▸ Problem statement
Copy out exactly the lines from the start of the data to the line containing "Task: Expand the WXWork process group". Include both.

Top of Exercise materials

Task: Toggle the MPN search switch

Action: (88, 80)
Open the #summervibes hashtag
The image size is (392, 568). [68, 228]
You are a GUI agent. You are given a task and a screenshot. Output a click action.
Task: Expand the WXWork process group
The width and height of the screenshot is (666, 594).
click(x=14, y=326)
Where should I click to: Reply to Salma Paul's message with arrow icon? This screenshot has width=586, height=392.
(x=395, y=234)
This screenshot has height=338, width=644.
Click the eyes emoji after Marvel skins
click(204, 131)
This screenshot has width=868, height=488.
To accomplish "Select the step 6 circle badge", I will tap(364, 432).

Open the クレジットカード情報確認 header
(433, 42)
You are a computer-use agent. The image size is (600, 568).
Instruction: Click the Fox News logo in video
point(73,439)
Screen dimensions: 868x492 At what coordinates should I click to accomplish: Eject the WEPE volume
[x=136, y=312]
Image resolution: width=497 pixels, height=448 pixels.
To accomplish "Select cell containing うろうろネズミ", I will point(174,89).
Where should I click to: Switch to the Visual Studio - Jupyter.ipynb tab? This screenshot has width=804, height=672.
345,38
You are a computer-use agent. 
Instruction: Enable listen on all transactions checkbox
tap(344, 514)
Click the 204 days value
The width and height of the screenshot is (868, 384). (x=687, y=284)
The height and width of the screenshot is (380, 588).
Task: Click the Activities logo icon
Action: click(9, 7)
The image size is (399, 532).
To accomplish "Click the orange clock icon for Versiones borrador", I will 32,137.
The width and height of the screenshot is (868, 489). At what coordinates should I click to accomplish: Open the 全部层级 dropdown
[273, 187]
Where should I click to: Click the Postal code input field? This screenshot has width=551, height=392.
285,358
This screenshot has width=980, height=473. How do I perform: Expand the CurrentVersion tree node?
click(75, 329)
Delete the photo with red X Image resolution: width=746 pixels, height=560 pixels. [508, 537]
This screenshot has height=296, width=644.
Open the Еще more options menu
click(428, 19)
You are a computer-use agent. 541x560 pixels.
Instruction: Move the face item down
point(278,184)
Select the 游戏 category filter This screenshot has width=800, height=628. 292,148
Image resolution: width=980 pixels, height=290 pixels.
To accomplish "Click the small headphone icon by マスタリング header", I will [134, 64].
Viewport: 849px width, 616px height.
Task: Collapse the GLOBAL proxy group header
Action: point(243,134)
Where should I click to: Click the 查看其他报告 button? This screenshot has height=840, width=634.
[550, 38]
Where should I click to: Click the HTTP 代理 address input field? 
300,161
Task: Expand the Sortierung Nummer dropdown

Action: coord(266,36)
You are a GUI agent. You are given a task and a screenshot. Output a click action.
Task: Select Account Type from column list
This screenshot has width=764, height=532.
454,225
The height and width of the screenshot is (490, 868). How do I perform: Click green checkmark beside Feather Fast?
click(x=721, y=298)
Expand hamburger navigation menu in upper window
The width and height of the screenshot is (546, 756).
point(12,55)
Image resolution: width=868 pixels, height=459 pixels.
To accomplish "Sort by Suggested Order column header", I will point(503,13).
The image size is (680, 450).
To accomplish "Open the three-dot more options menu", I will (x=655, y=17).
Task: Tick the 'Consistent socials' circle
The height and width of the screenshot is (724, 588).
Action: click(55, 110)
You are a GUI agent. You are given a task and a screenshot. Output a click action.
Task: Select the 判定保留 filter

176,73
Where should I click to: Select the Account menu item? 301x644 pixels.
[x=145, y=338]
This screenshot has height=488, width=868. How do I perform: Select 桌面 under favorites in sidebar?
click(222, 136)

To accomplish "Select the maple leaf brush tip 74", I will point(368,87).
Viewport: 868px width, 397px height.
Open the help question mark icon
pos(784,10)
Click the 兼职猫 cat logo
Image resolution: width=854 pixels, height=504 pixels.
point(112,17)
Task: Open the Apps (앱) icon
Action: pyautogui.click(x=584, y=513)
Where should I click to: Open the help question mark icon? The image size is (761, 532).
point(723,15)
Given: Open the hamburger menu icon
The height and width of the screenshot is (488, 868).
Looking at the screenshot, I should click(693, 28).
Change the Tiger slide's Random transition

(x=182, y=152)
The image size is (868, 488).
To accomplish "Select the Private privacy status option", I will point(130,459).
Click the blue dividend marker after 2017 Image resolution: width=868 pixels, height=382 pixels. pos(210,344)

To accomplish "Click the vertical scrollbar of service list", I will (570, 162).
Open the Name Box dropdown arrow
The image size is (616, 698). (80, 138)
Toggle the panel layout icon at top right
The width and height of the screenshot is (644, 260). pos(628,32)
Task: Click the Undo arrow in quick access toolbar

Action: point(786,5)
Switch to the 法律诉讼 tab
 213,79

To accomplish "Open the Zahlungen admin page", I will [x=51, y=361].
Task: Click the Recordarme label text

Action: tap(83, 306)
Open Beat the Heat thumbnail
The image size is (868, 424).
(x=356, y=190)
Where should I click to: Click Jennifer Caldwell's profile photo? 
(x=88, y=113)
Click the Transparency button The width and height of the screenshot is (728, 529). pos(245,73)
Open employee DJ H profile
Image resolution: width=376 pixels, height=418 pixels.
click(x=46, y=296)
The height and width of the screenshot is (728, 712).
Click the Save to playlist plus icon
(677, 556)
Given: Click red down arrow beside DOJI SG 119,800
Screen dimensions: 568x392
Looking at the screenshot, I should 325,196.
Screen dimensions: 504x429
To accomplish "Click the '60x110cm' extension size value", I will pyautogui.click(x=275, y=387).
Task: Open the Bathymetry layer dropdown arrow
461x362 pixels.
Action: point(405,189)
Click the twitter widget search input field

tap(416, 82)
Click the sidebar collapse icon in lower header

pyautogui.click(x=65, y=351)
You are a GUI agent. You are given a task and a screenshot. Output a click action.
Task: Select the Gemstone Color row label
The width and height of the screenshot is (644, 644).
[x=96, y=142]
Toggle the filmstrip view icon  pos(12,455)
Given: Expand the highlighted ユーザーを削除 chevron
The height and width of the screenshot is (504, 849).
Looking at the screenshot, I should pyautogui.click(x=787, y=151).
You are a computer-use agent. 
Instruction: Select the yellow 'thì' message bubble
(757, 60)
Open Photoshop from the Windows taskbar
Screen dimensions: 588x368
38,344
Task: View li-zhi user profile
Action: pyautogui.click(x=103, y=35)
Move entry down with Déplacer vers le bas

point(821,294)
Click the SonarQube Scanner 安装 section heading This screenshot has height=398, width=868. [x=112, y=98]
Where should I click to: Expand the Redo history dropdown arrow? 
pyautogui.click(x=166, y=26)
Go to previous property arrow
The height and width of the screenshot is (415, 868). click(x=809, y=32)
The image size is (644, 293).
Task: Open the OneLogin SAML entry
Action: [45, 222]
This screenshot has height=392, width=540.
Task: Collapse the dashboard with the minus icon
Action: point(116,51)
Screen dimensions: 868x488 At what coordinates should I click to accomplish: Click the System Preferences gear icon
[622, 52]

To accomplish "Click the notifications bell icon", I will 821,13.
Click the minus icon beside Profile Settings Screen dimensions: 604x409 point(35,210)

Bottom of Exercise materials

▸ Output of the exercise
Task: Toggle the MPN search switch

Action: (88, 80)
Open the #summervibes hashtag
The image size is (392, 568). [68, 228]
You are a GUI agent. You are given a task and a screenshot. Output a click action.
Task: Expand the WXWork process group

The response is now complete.